Мы проезжаем Ланскую и Новую Деревню. Вон мелькает золотая верхушка Буддийской пагоды, а вон показалось море.
Но тут я вскакиваю и, забыв всё вокруг, мелкими шажками бегу в уборную. Безумная волна качает и вертит моё сознание…
Поезд замедляет ход. Мы подъезжаем к Лахте. Я сижу, боясь пошевелиться, чтобы меня не выгнали на остановке из уборной.
— Скорее бы он трогался! Скорее бы он трогался!
Поезд трогается, и я закрываю глаза от наслаждения. О, эти минуты бывают столь же сладки, как мгновения любви!
Все силы мои напряжены, но я знаю, что за этим последует страшный упадок.

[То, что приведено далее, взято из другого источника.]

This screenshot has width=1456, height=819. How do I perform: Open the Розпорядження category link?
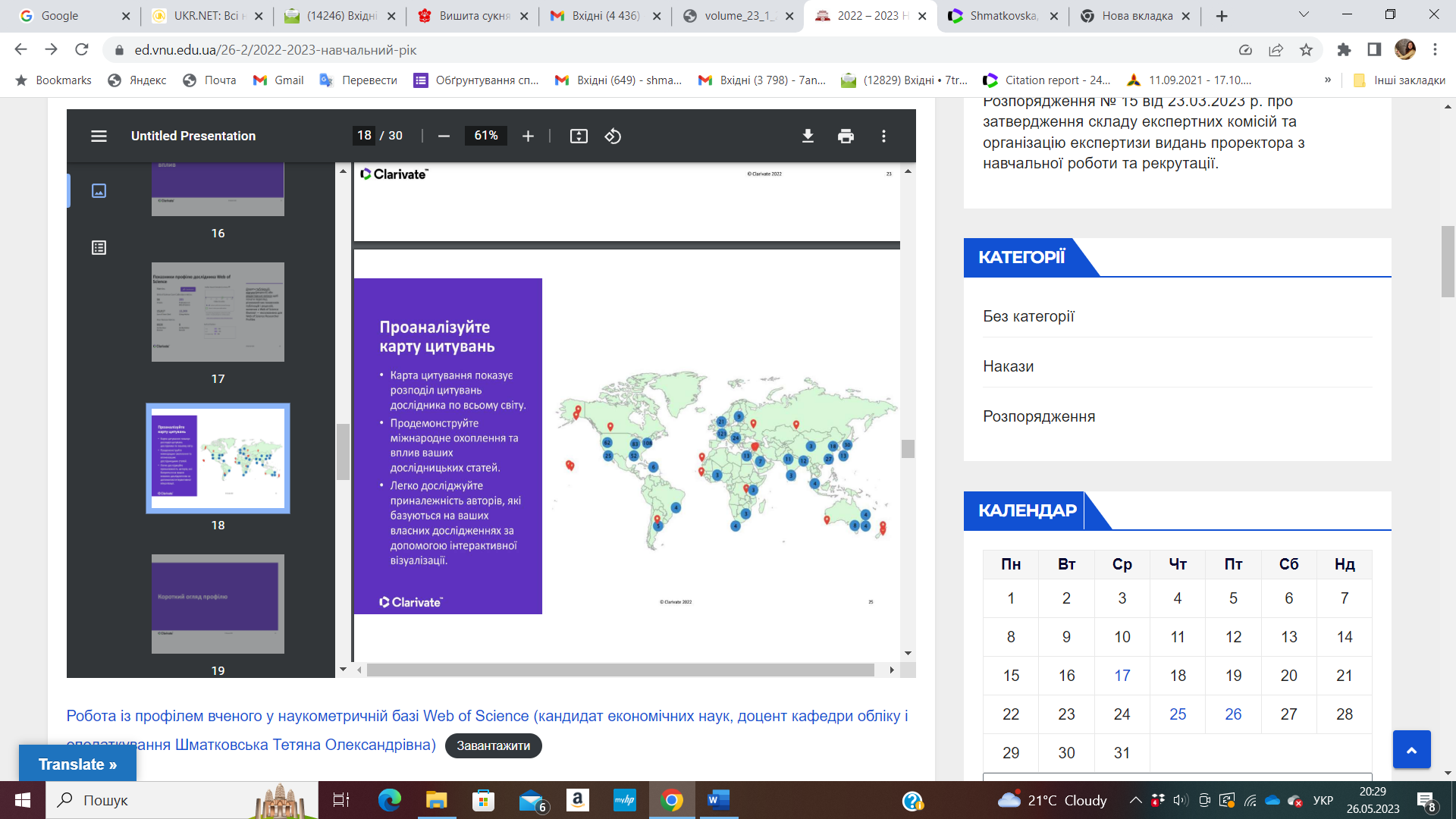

Поезд опять останавливается. Это Ольгино. Значит, опять эта пытка!
Но теперь это ложные позывы. Холодный пот выступает у меня на лбу, и лёгкий холодок порхает вокруг моего сердца. Я поднимаюсь и некоторое время стою, прижавшись головой к стене. Поезд идёт, и покачиванье вагона мне очень приятно.
Я собираю все свои силы и пошатываясь выхожу из уборной.
В вагоне нет никого. Рабочий и франт в розовой косоворотке, видно, слезли на Лахте или в Ольгино. Я медленно иду к своему окошку.
И вдруг я останавливаюсь и тупо гляжу перед собой. Чемодана, там, где я его оставил, нет. Должно быть, я ошибся окном. Я прыгаю к следующему окошку. Чемодана нет. Я прыгаю назад, вперед, я пробегаю вагон в обе стороны, заглядываю под скамейки, но чемодана нигде нет.
Да, разве можно тут сомневаться? Конечно, пока я был в уборной, чемодан украли. Это можно было предвидеть!
Я сижу на скамейке с вытаращенными глазами, и мне почему-то вспоминается, как у Сакердона Михайловича с треском отскакивала эмаль от раскалённой кастрюльки.
— Что же получилось? — спрашиваю я сам себя. — Ну кто теперь поверит, что я не убивал старуху? Меня сегодня же схватят, тут же или в городе на вокзале, как того гражданина, который шёл, опустив голову.
Я выхожу на площадку вагона. Поезд подходит к Лисьему Носу. Мелькают белые столбики, окружающие дорогу. Поезд останавливается. Ступеньки моего вагона не доходят до земли. Я соскакиваю и иду к станционному павильону. До поезда, идущего в город, ещё полчаса.
Я иду в лесок. Вот кустики можжевельника. За ними меня никто не увидит. Я направляюсь туда.
По земле ползёт большая зелёная гусеница. Я опускаюсь на колени и трогаю её пальцем. Она сильно и жилисто складывается несколько раз в одну и в другую сторону.
Я оглядываюсь. Никто меня не видит. Легкий трепет бежит по моей спине.
Я низко склоняю голову и негромко говорю:
— Во имя Отца и Сына и Святого Духа, ныне и присно и во веки веков. Аминь.
На этом я временно заканчиваю свою рукопись, считая, что она и так уже достаточно затянулась.